In so far as this cheating causes resentment and loss of peace of mind, it is un-Epicurean. More sinisterly it aids the cause of those bent on privatising the health service. The advocates of this straightforward theft of taxpayer assets see nothing wrong in making big profits out of the sick and disabled. Tomorrow: a shocking case of flagrant greed in the medical world.
At a dinner party the other day I sat next to a person who is a medical blunt privatiser. I thought of suggesting that there is a limited supply of trained medics and if you privatise them and their hospitals etc. you merely put the same people under the umbrella of a profit- making corporation. This always means fewer jobs and poorer service. But it was a social occasion and I held my peace.

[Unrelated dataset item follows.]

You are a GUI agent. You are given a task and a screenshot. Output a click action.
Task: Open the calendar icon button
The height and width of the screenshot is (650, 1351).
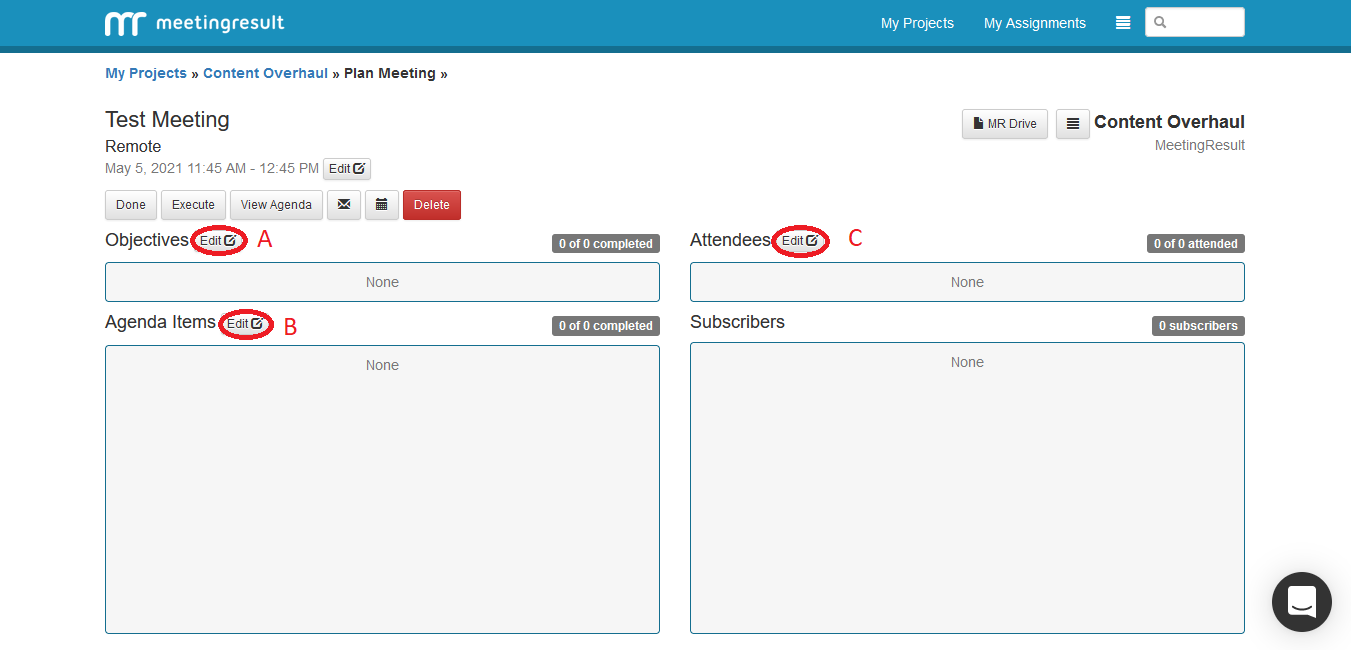[382, 205]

Firstly, are you sure that the Arabs you saw in the room were Saudi Arabians and not Muslim immigrants? Secondly, when we go to other countries, we pay either through the EHIC or through travel insurance, so its fairly reasonable to assume others do the same when they come here. Also, the people you mention (students, workers on visas etc…) contribute to the NHS through the taxes they pay. But because they are much younger than the general population (very few people move to the UK to retire), they are much less likely to get ill. I’m not an especially pro-immigration person. But on this issue, I would advise peace of mind 🙂
You’re absolutely right that this aids the cause of the privatisers. But there is a key weakness in their argument: what about the vast swathes of Britain where there are hardly any immigrants or tourist, and therefore no health tourism. Should those places face a fundamental change in the system, simply because of problems that only affect hospitals in select areas? Of course not. All I would say is that the areas where there are more immigrants and tourists tend to be richer (that’s why people go there), so those areas can afford any burden that those people bring.